Could you return the entries between the line containing "Given: Click the 速优米 logo" and the line containing "will click(79, 177).", inclusive, as a JSON list of strings, one string per line and no blank lines?
==*==
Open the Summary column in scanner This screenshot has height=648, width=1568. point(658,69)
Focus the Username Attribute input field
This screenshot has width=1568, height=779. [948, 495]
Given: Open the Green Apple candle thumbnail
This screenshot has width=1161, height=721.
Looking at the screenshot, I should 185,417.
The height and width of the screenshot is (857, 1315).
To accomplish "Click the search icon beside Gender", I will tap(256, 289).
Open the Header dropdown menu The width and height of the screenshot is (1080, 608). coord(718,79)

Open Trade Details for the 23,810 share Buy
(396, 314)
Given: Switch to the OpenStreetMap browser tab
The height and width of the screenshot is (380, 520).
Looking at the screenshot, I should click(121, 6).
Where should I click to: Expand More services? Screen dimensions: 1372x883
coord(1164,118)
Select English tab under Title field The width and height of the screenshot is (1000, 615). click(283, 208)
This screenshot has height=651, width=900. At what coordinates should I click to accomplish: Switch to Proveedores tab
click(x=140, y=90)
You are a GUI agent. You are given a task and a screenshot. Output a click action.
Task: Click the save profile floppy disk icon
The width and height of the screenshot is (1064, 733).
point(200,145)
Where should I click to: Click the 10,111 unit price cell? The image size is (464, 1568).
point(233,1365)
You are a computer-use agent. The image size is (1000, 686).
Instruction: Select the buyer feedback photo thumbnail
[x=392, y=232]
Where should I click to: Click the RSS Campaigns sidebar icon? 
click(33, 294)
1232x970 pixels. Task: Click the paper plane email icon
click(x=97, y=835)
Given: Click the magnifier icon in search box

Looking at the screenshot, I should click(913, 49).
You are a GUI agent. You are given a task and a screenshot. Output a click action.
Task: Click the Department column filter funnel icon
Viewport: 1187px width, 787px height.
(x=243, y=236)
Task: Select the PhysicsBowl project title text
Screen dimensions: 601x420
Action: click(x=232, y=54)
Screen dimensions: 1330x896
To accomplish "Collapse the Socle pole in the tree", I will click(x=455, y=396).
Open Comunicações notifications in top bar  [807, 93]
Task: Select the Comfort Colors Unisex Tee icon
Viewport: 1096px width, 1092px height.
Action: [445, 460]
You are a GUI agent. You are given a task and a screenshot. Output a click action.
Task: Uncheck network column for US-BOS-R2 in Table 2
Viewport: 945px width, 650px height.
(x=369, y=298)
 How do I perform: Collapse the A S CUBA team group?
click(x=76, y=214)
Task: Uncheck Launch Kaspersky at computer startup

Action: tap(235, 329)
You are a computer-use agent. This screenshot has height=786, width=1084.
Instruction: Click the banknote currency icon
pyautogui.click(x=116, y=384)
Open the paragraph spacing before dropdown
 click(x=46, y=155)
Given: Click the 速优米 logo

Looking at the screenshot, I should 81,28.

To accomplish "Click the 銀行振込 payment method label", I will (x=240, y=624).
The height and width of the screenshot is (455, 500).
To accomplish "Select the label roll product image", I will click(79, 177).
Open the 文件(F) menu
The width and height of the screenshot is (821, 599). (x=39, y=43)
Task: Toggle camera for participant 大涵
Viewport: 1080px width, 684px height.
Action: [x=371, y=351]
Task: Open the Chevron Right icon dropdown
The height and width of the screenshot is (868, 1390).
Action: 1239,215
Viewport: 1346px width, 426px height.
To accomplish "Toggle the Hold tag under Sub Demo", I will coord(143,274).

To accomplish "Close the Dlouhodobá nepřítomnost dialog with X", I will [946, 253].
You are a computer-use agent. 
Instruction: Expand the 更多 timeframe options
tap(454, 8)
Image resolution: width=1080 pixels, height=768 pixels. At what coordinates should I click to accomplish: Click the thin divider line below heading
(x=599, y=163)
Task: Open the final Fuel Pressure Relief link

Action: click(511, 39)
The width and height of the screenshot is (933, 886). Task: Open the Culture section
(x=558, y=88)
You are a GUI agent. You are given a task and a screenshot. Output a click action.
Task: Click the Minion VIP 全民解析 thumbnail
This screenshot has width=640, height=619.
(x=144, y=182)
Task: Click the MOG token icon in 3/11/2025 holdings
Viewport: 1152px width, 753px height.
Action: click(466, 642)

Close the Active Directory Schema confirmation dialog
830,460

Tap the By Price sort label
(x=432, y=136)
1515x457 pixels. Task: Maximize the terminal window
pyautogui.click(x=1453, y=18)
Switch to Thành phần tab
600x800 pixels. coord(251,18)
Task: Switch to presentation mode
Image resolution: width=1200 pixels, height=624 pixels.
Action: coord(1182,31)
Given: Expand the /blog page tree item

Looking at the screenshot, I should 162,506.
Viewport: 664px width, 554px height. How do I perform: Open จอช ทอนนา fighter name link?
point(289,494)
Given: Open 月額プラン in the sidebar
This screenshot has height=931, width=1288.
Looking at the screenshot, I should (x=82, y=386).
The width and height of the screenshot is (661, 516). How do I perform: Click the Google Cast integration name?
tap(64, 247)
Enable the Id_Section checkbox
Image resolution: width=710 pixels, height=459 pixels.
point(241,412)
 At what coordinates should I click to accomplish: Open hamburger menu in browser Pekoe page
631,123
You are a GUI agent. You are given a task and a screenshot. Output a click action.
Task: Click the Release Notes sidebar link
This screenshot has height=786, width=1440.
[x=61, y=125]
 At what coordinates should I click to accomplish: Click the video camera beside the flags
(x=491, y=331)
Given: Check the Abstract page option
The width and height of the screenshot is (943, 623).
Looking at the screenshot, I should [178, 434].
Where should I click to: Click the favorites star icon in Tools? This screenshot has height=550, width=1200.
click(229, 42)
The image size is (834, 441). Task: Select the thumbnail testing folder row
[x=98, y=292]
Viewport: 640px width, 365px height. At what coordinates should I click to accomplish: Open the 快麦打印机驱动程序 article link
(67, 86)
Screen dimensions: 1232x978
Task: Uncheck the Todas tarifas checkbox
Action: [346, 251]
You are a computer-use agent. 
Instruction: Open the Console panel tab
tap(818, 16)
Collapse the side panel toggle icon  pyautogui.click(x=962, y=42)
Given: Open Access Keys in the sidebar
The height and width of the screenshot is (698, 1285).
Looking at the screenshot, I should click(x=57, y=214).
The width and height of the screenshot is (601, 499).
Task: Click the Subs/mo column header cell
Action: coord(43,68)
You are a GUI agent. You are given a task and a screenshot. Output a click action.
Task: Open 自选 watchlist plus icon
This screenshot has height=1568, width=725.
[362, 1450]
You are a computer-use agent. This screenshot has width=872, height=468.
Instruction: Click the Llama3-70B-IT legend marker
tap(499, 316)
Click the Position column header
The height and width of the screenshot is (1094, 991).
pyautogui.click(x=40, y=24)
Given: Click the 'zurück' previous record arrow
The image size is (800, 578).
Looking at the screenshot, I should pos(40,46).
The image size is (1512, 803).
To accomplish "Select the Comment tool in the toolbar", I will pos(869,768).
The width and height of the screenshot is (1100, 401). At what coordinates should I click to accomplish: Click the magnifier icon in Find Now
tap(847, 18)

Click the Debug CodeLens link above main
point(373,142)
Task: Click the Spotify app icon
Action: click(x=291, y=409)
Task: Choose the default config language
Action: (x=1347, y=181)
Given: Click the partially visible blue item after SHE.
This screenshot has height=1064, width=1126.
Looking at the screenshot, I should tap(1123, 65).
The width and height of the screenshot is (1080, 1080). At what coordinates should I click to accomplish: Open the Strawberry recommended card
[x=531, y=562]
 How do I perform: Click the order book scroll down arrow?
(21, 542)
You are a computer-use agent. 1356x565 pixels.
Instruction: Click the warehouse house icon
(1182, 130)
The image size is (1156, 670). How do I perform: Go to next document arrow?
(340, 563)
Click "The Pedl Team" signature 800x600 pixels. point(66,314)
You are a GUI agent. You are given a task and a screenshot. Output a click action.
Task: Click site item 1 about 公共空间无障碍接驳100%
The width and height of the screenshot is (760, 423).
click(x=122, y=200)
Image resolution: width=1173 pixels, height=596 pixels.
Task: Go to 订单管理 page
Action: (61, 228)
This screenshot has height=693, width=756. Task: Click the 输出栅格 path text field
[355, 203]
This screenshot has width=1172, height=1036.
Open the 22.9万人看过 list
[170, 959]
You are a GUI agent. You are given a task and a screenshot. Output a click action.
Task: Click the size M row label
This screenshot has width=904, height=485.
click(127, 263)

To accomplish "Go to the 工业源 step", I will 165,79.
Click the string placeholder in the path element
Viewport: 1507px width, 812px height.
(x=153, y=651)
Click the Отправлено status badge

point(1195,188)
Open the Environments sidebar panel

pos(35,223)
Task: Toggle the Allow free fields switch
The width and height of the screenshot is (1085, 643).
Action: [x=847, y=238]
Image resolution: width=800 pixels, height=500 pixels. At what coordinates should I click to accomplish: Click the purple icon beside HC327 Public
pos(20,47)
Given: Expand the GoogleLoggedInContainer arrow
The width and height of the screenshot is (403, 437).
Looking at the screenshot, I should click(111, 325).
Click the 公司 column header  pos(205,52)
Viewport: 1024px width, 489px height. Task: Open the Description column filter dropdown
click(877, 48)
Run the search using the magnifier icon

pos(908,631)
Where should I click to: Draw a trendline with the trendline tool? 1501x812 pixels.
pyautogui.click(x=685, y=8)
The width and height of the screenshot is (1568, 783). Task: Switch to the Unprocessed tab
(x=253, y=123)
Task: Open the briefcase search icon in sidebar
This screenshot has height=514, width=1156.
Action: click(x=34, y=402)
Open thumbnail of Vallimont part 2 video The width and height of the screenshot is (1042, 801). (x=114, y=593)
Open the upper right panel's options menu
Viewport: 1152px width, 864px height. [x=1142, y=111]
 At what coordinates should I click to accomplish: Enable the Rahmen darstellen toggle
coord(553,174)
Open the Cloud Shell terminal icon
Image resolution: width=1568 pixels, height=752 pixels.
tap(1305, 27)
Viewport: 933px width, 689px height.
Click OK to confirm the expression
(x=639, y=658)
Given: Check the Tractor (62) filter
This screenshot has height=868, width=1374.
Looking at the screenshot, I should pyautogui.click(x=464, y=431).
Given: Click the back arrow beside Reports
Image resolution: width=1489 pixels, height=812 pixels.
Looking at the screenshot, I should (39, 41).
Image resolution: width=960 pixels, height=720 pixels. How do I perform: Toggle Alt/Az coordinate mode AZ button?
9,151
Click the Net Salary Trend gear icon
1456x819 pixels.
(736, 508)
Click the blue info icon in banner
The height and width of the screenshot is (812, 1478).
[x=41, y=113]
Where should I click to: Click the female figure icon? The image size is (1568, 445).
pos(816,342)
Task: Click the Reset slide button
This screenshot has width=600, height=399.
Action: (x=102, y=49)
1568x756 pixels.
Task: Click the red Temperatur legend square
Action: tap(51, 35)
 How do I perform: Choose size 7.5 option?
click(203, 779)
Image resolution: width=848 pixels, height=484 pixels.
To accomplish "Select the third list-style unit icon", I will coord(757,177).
==*==
**Response**
[
  "Given: Click the 速优米 logo",
  "Looking at the screenshot, I should 81,28.",
  "To accomplish \"Click the 銀行振込 payment method label\", I will (x=240, y=624).",
  "The height and width of the screenshot is (455, 500).",
  "To accomplish \"Select the label roll product image\", I will click(79, 177)."
]